Filme sobre o povo indígena em Mato Grosso segue para festival em Amsterdã, após prêmio de Melhor Documentário no Festival do Rio
Por Cristiane Fontes, Época
“Por nos abrir os olhos para a luta incansável de um homem em preservar os direitos inalienáveis em um contexto de hostilidade aberta. Por nos dar o privilégio de mostrar pela primeira vez o milagre do olhar inocente de dois homens livres, em um documentário que nos devolve uma imagem própria como um espelho e nos obriga a refletir sobre nossas próprias vidas.” E assim o júri do Festival do Rio anunciou o prêmio de Melhor Documentário a Piripkura. O filme que nos apresenta Pakyî e Tamandua, dois sobreviventes do povo piripkura que, isolados da sociedade, vivem com um facão, um machado cego e uma tocha no noroeste de Mato Grosso, cercados por fazendeiros e madeireiros; Jair Condor, o indigenista da Fundação Nacional do Índio (Funai) que dedica sua vida à proteção dos índios isolados, acompanha os piripkuras desde 1989 e integra a equipe que vem lidando com orçamentos e condições de trabalho cada vez mais precárias; e também a Rita, a terceira sobrevivente piripkura, que, hoje casada com um caripuna, vive em uma aldeia em Rondônia e embarca ocasionalmente em expedições da Funai para monitorar vestígios dos piripkuras na floresta e, assim, reencontrar seu passado.

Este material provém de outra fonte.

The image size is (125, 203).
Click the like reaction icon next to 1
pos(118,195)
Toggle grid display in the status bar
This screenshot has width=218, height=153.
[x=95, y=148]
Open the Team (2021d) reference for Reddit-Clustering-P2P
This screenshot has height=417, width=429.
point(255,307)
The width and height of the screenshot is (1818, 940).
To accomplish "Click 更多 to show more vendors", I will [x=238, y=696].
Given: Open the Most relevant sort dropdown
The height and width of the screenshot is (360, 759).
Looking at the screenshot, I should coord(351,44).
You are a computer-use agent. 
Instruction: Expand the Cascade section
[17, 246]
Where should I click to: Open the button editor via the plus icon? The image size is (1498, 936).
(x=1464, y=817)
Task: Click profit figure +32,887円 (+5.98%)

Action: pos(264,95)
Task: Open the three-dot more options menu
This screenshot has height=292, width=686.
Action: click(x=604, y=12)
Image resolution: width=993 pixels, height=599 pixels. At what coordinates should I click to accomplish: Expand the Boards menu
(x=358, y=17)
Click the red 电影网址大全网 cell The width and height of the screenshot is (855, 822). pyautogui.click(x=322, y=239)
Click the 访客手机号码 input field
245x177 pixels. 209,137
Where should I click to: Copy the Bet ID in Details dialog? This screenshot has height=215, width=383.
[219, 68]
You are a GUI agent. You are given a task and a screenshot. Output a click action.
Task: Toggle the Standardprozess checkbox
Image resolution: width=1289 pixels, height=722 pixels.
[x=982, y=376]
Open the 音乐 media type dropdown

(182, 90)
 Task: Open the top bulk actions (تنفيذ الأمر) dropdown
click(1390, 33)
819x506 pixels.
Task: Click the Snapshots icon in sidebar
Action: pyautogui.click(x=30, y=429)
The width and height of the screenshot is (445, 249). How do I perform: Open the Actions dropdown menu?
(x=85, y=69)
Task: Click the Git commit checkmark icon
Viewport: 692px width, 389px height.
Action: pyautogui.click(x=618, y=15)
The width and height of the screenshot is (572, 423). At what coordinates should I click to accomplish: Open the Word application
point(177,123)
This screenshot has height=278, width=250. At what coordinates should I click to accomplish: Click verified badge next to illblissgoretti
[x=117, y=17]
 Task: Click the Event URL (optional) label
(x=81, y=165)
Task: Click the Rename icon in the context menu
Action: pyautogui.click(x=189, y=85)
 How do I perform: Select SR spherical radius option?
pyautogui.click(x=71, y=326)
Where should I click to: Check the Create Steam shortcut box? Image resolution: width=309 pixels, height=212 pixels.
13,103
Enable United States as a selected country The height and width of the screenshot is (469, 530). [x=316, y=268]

O filme segue agora para o Festival Internacional de Documentário de Amsterdã, para participar da mostra competitiva de novos talentos. Logo após o Festival do Rio, Mariana Oliva e, no início, Renata Terra, diretoras do documentário, conversaram por telefone com ÉPOCA. O diretor Bruno Jorge não pôde participar da entrevista porque estava filmando para um novo projeto.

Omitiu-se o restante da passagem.